Compilation album by Clark
- Released: 16 September 2013
- Genre: Electronic; IDM;
- Length: 137:06
- Label: Warp Records
- Producer: Clark

Clark chronology
| Iradelphic (2012) | Feast / Beast (2013) | Clark (2014) |

= Feast / Beast =

Feast / Beast is a compilation album by British electronic musician Clark, released on 16 September 2013 on Warp Records. The double album collects 29 remixes Clark produced for other artists over the preceding decade - including Massive Attack, Battles, Nils Frahm, Depeche Mode, Amon Tobin and HEALTH - alongside reworkings of his own material by Bibio and Nathan Fake. It was released between Clark's sixth studio album Iradelphic (2012) and his self-titled seventh album Clark (2014).

== Background ==
The album gathers remixes Clark had produced for other artists over the preceding decade, alongside exclusive and previously unreleased material including contributions from Bibio and Nathan Fake. Clark described the collection as representing the range of his output, stating that the remixes "are more unhinged - there is more freedom involved when using other people's material. And particularly when friends are involved, it can push you into electric new terrain". The album's artwork, based on an artist's interpretation of origami, influenced how Clark conceptualised the collection's structure.
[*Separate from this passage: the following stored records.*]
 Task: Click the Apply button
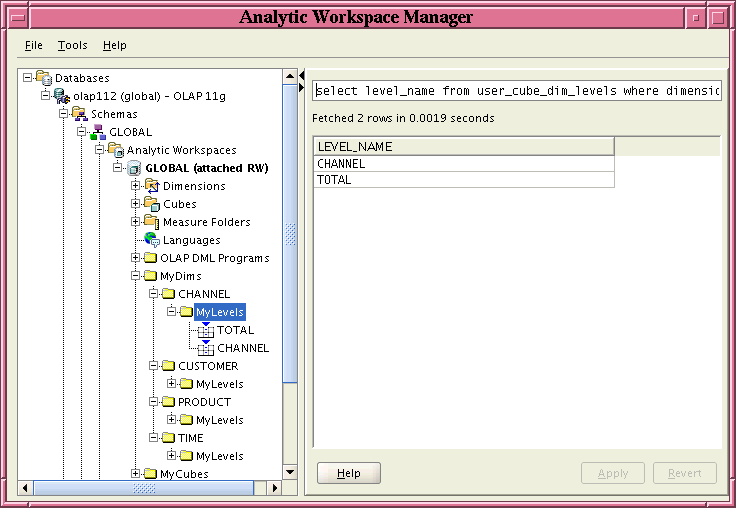click(612, 473)
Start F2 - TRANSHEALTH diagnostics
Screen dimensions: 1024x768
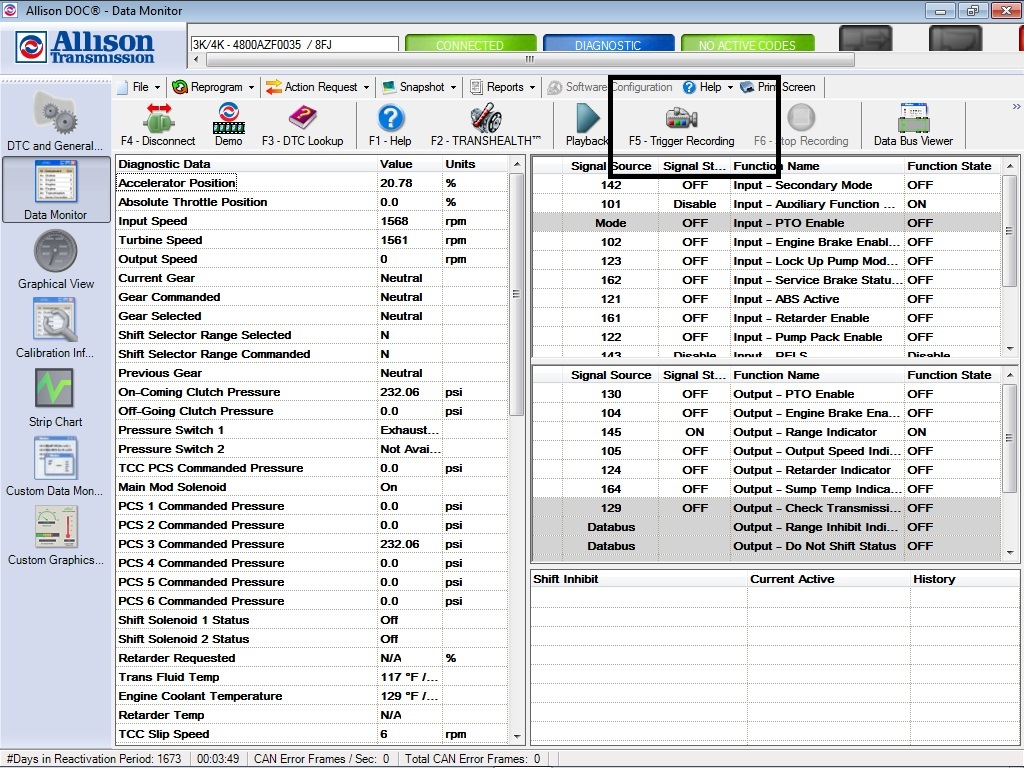(486, 124)
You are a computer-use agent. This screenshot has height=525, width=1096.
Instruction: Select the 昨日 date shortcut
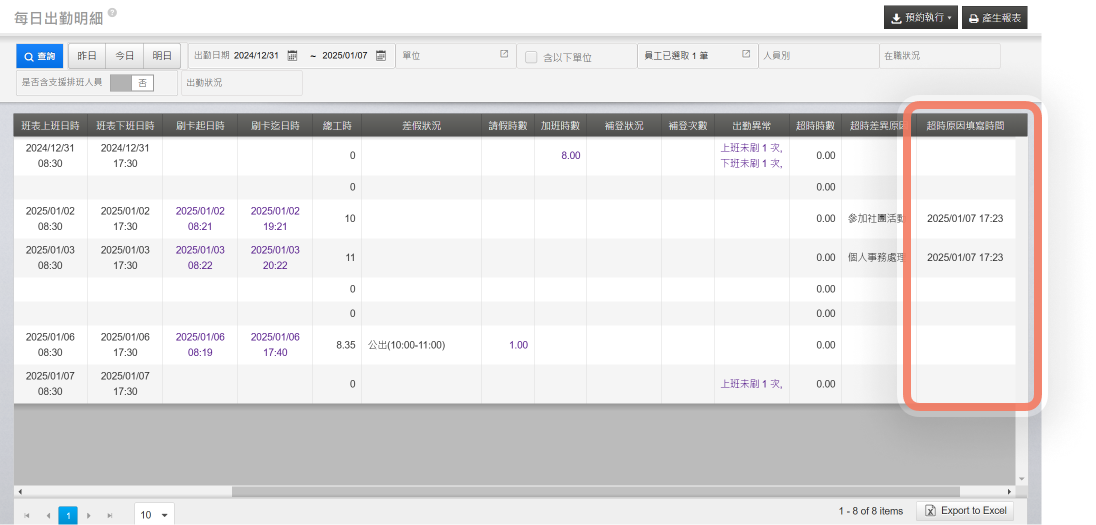(87, 55)
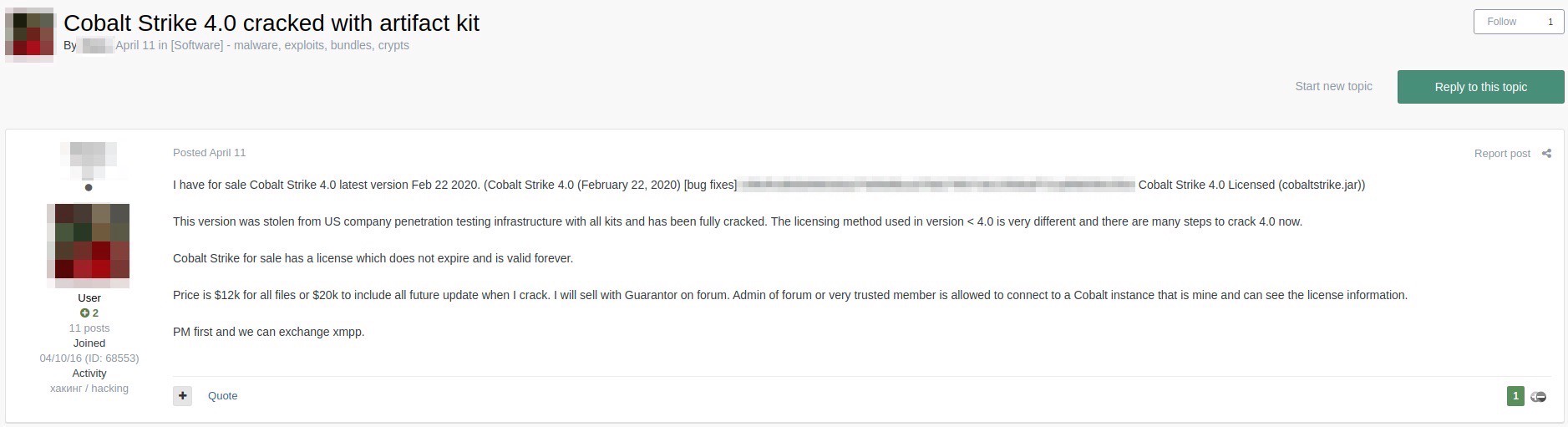1568x427 pixels.
Task: Click the 11 posts count under User
Action: 89,328
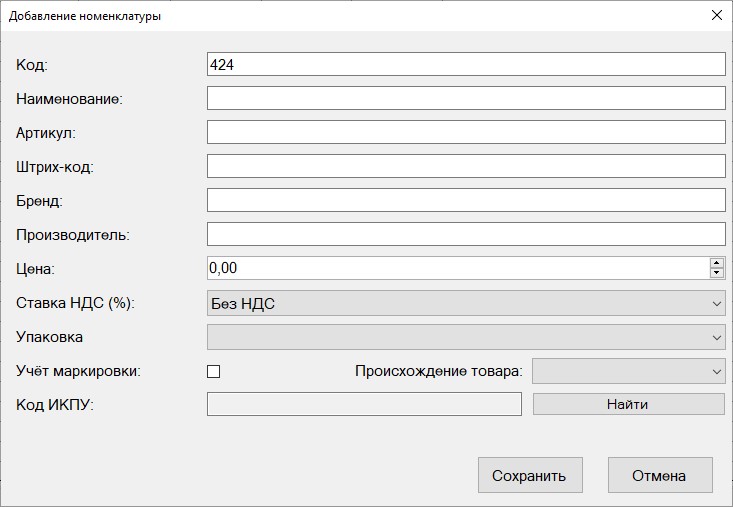
Task: Enable the Учёт маркировки checkbox
Action: (213, 371)
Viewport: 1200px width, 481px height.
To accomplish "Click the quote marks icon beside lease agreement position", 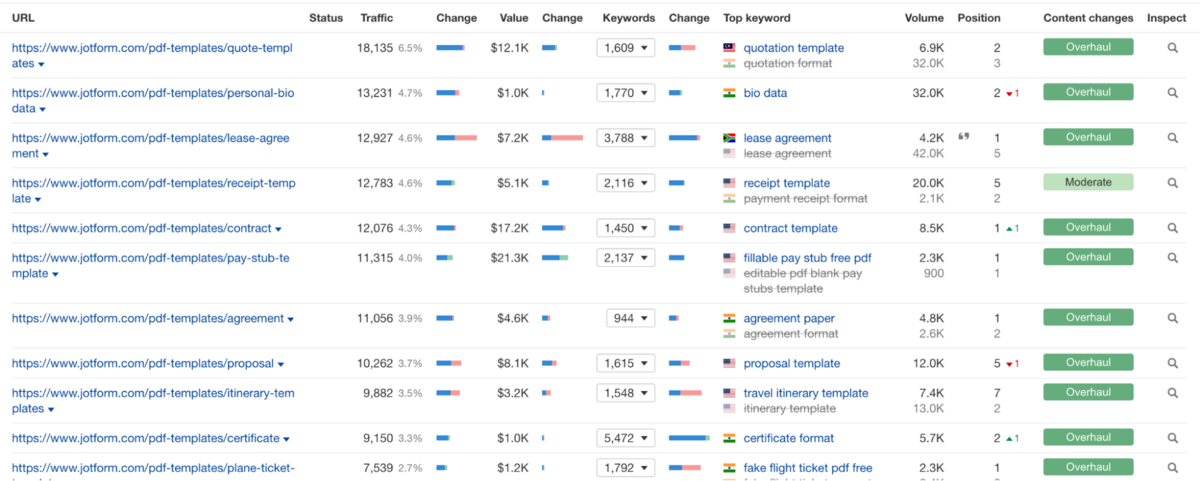I will pyautogui.click(x=964, y=137).
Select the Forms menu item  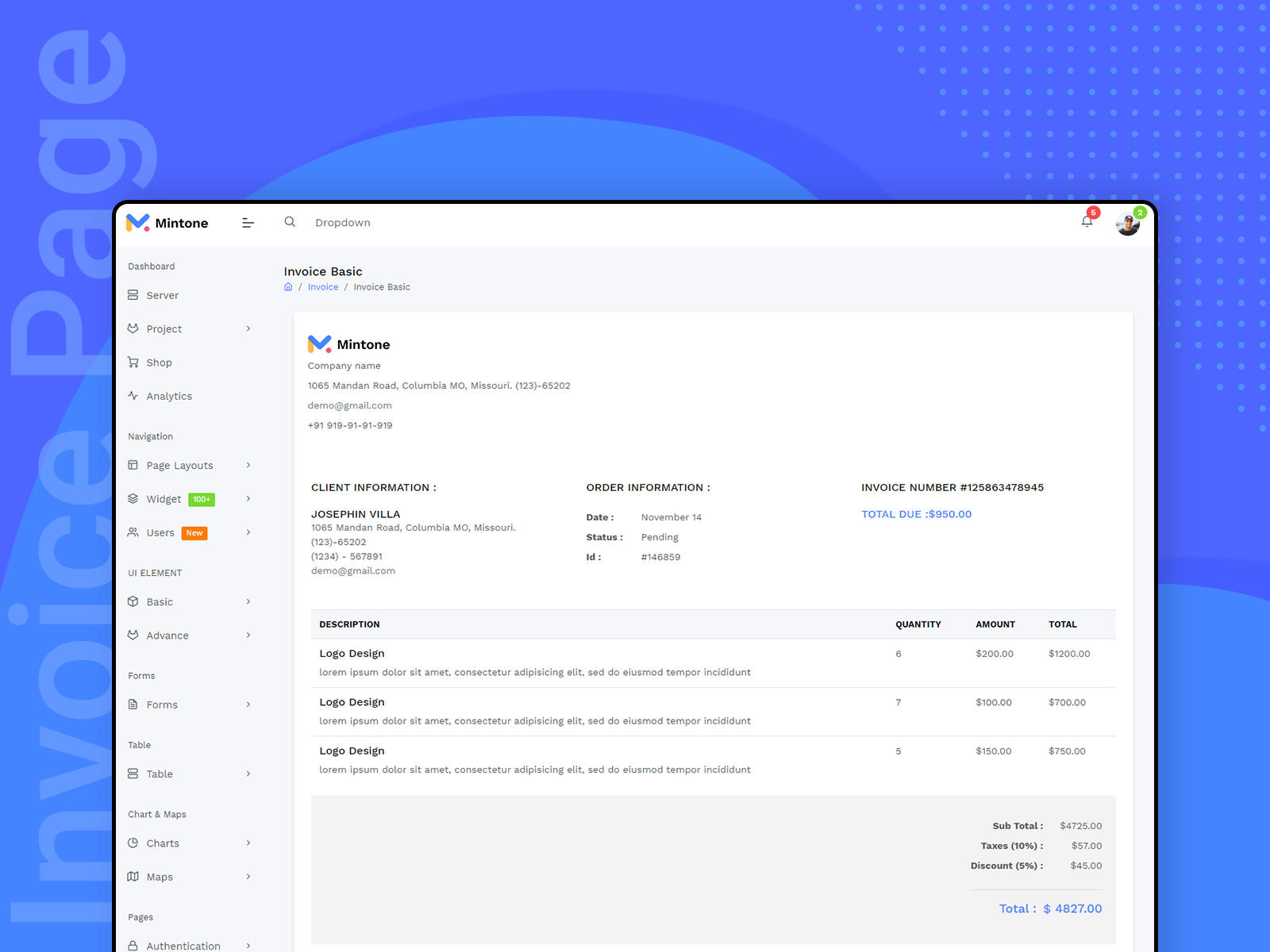point(162,704)
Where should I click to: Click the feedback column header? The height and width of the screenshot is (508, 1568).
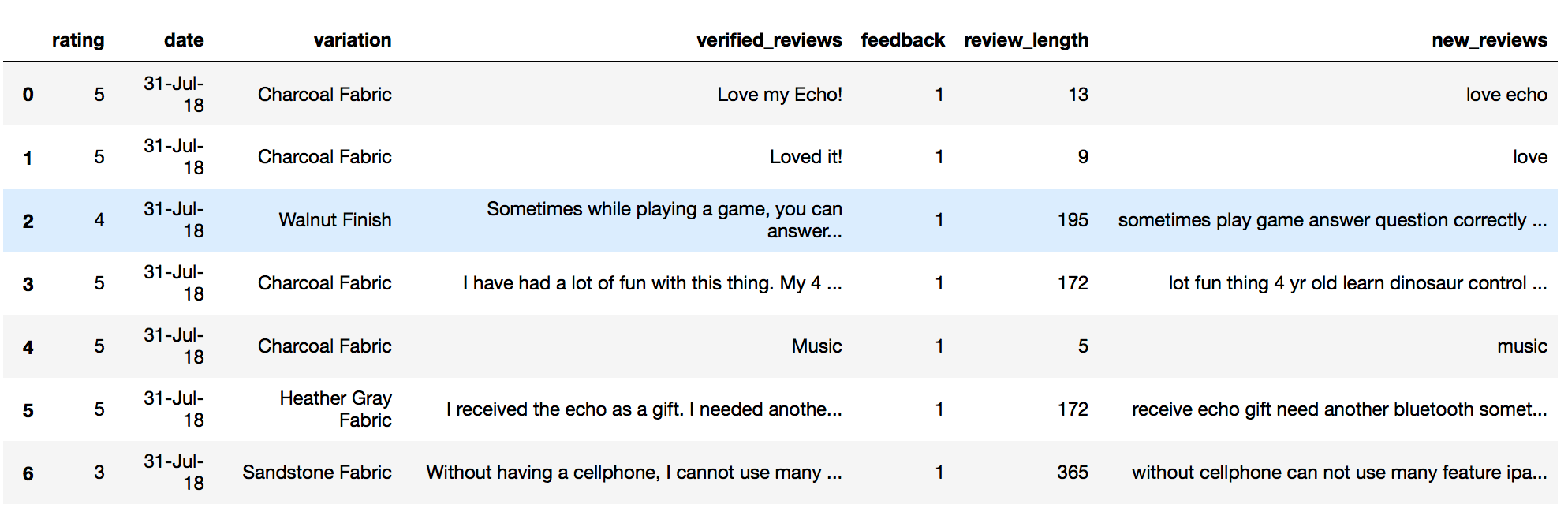902,40
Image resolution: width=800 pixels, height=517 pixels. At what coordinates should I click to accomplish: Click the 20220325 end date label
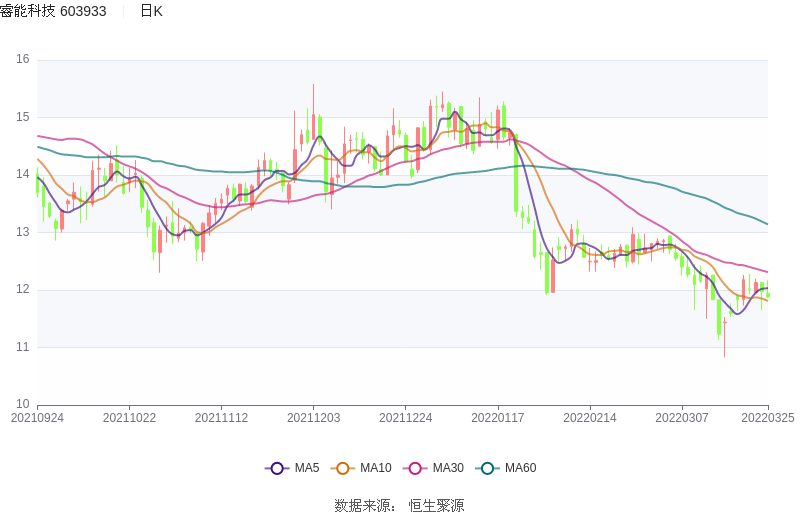[767, 418]
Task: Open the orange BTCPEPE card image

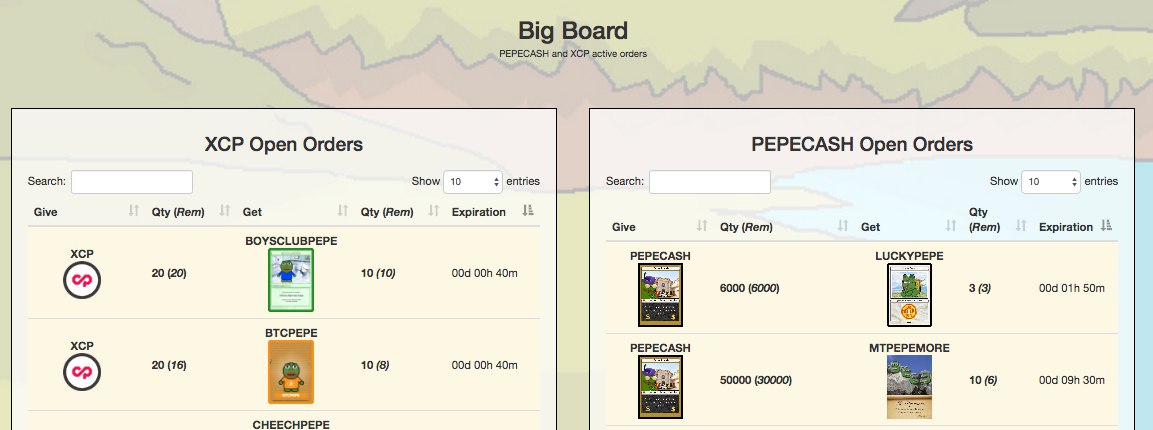Action: [291, 372]
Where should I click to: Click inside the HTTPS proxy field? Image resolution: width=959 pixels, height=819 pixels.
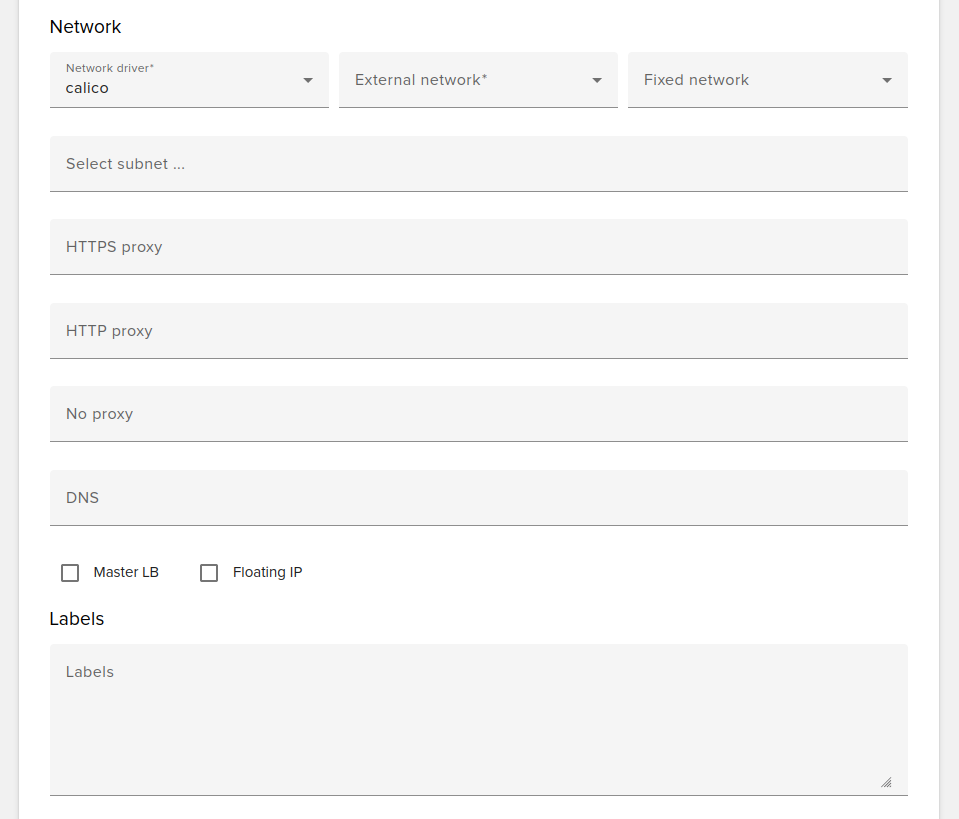click(478, 246)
The album is divided into two discs. The first, "Feast", collects Clark's more melodic and atmospheric remixes, while the second, "Beast", features harder, techno-oriented material.

== Critical reception ==

Feast / Beast received positive reviews from music critics. Ruth Saxelby of Pitchfork gave the album 7.6 out of 10, calling it "an exceptional collection" that provides "an illuminating opportunity to listen through Clark's ears". Alex Baker of Drowned in Sound awarded 8 out of 10, noting that the album "makes sense and works when it really shouldn't" despite its length and diversity of collaborators. Heather Phares of AllMusic described it as "a thorough reminder of how prolific a remixer Clark was" and praised his versatility across the collection.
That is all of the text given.